[[ INPUT DATA, beginning ]]
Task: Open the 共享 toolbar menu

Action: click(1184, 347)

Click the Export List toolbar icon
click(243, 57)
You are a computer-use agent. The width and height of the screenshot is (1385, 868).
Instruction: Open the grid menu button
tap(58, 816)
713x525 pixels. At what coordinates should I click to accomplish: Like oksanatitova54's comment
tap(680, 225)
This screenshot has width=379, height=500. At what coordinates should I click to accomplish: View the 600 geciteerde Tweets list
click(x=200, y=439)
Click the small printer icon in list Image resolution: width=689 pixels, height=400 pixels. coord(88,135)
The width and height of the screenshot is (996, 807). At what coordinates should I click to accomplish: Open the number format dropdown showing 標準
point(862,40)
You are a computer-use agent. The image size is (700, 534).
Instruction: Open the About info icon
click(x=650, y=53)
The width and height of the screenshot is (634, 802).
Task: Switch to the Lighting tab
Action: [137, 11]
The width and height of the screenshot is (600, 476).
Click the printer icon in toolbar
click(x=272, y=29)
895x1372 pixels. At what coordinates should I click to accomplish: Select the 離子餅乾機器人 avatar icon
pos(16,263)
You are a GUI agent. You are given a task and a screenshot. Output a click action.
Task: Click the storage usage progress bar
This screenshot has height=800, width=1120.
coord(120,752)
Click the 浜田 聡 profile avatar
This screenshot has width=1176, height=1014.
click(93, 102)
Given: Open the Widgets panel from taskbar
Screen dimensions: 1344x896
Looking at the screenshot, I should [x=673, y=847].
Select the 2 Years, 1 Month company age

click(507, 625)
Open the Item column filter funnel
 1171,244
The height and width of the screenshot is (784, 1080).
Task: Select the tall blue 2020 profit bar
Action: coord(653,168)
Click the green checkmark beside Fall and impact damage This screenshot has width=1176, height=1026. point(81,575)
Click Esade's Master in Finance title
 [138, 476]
[[ INPUT DATA, end ]]
### WHAT IS EXPECTED
Every line that contains the string "computer" should be copied from the entries.

### PROBLEM SOLUTION
You are a computer-use agent. The width and height of the screenshot is (1385, 868).
You are a computer-use agent. The image size is (700, 534).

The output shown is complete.